There are many ways to look at data. There are also many factors that contribute to the data. For example when you look at math data, the following factors matter:
  • readiness for learning math--students who play with legos, blocks, board games, drawing, creativity and more are generally more ready for math learning than those who don't get to creatively play often.
  • attitude towards math--in homes where math is met with enthusiasm and an excitement for learning, children typically do better than in homes where people fear or disdain math.
  • engaging math practice and math learning -- in situations where students have had a solid engaging, meaningful math background, those students learn better.
  • health, attendance, social-emotional readiness for learning - students who are healthy, attend school regularly, and have a positive social-emotional readiness for learning, do better.
  • apt support - since most schools today are full inclusion schools, we rely on the regular support of special educators and teaching assistants to provide support for many students. When this support is consistent, invested, and prepared, students do better.
  • best resources - schools where teachers have the best online and offline resources tend to create a better learning environment than schools where teachers don't have the materials they need to teach math well in multi-modal ways.
  • time on task - schools that make time for good teaching and learning support success. Time on task matters. 
  • professional learning - schools that support quality, responsive professional learning, generally support a more successful teaching/learning environment
  • teacher voice and choice - in schools where teachers are treated as professionals whose voice and choice are honored with good collaborative process create a more successful teaching/learning environment
  • tutors and extra help - often students who succeed have tutors or attend special programming after school related to the subject, this is an important factor that leads to success.
  • at-home technology - children who have access to technology at home and use that technology to forward their learning in positive ways, benefit.
  • good routines and rest - students who have good routines including healthy meals, adequate rest, and peaceful, supportive homes are generally more ready to learn.
  • teacher-student relationship - every year I am always astounded by the fact that the students I have the best teaching relationship with, do the best with regard to improvement and scores. Positive relationships are a key factor in student learning and success.

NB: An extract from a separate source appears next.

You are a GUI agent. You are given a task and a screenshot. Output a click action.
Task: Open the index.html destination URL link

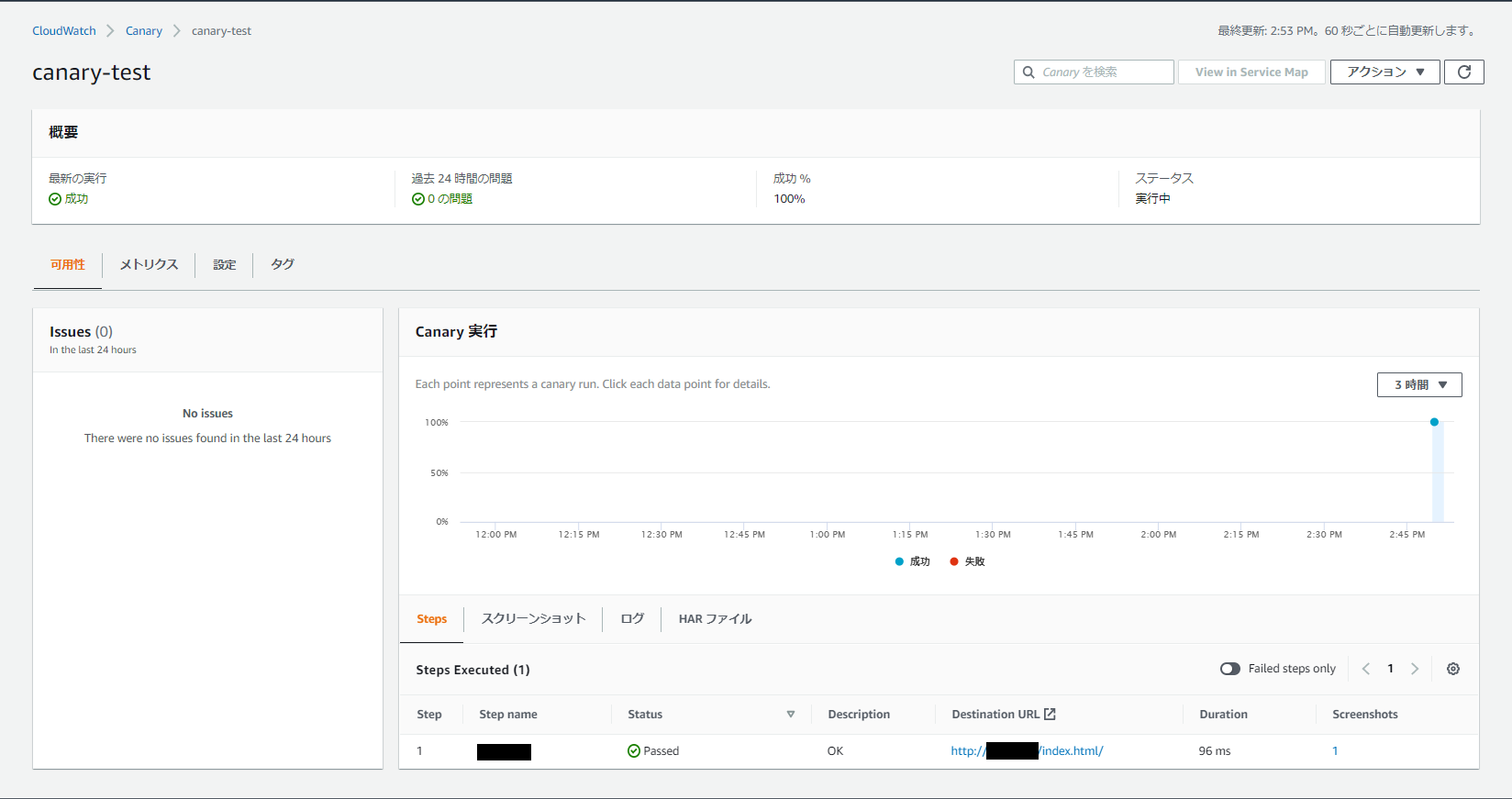point(1027,750)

To truly analyze student performance, we have to look at multiple factors in deep and beneficial ways. The lens cannot be too narrow or exclusive, but instead we need a broad, inclusive lens to adequately assess student performance via a number of formal and informal assessments. This kind of broad, inclusive, open, and inviting analyses will help us to truly better the work we do together as educators. To assess well is not a one-size-fits-all process, but instead a multi-dimensional, collaborative process. Onward.